What needs to be done:
Lines from the one containing "Политика в отношении" through the end of the entries below: set them down exactly, both ends included, with nothing added.

=====

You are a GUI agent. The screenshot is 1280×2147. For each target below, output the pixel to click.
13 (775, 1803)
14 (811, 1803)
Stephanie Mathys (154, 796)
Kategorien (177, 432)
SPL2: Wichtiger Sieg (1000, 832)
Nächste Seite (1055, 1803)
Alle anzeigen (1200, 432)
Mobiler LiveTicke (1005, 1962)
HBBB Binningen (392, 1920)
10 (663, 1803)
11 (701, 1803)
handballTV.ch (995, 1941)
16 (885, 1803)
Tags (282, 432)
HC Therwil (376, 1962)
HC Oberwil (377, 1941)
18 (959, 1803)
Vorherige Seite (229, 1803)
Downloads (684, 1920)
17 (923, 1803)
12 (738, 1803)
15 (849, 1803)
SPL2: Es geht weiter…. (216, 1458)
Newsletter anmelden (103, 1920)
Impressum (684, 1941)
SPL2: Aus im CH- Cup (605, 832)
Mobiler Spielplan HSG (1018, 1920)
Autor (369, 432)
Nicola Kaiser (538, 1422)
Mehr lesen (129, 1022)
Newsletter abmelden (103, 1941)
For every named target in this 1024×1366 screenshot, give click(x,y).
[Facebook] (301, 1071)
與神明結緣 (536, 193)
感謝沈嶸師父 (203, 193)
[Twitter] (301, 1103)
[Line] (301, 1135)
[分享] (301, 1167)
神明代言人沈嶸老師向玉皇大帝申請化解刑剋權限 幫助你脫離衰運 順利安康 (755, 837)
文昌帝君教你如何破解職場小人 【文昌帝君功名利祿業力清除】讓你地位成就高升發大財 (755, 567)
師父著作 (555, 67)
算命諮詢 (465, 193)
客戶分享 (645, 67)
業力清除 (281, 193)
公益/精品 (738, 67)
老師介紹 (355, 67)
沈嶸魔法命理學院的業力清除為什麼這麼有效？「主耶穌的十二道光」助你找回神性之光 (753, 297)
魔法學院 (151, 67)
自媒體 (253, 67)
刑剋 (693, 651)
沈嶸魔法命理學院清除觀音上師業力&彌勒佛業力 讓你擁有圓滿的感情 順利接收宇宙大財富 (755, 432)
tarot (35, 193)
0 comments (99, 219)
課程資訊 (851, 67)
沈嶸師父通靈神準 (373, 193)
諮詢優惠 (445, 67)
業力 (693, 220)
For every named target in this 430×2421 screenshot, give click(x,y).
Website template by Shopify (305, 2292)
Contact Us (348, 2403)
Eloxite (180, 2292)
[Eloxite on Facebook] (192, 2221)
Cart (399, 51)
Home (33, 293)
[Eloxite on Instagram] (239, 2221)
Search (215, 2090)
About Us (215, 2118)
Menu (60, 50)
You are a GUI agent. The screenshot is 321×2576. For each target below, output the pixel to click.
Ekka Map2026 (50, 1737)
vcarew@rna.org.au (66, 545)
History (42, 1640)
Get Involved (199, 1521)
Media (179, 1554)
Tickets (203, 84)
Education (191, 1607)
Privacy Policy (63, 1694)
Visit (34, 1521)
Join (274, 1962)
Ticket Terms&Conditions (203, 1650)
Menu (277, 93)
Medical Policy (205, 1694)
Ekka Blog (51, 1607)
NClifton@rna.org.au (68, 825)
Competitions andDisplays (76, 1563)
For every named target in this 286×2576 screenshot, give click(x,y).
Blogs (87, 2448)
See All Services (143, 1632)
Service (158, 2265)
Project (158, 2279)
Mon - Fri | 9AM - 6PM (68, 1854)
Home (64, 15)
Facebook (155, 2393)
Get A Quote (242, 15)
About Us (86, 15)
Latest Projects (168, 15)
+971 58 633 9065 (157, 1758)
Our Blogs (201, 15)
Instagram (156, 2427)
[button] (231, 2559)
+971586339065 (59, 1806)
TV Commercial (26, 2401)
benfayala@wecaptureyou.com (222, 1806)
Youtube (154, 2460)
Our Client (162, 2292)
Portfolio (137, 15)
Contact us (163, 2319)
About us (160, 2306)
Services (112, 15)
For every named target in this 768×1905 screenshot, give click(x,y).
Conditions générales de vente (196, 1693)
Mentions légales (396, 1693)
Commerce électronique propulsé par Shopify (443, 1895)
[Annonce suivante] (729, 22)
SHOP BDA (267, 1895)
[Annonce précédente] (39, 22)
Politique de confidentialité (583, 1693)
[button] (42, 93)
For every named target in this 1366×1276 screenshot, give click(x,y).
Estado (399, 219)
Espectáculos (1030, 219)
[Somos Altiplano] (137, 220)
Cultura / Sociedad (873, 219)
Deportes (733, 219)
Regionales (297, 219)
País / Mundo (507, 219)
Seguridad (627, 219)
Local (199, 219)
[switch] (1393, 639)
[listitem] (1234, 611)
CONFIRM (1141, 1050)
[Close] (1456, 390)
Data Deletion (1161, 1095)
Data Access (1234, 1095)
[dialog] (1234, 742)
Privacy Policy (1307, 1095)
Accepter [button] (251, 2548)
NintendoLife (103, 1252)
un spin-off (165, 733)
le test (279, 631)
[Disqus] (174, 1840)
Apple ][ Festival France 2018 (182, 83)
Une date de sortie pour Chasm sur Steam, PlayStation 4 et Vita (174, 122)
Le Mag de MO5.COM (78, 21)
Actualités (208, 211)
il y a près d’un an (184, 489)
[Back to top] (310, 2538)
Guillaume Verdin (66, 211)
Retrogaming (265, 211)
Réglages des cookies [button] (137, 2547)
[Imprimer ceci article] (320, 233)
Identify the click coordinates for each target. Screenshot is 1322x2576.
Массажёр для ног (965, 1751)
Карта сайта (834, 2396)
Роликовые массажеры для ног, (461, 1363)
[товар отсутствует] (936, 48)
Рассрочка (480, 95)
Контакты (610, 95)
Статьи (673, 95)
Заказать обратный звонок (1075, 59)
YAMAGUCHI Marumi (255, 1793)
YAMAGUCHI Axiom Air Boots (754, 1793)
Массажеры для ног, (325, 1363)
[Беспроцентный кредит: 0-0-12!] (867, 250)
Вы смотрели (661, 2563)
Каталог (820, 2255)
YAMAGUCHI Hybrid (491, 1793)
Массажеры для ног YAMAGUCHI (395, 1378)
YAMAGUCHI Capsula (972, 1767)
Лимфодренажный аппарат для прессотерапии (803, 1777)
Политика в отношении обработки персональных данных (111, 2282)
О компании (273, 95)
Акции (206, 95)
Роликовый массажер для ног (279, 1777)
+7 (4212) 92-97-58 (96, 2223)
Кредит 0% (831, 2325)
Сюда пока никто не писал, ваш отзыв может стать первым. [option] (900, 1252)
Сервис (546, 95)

=====

Result below:
Политика в отношении обработки персональных данных (111, 2282)
О компании (273, 95)
Акции (206, 95)
Роликовый массажер для ног (279, 1777)
+7 (4212) 92-97-58 (96, 2223)
Кредит 0% (831, 2325)
Сюда пока никто не писал, ваш отзыв может стать первым. [option] (900, 1252)
Сервис (546, 95)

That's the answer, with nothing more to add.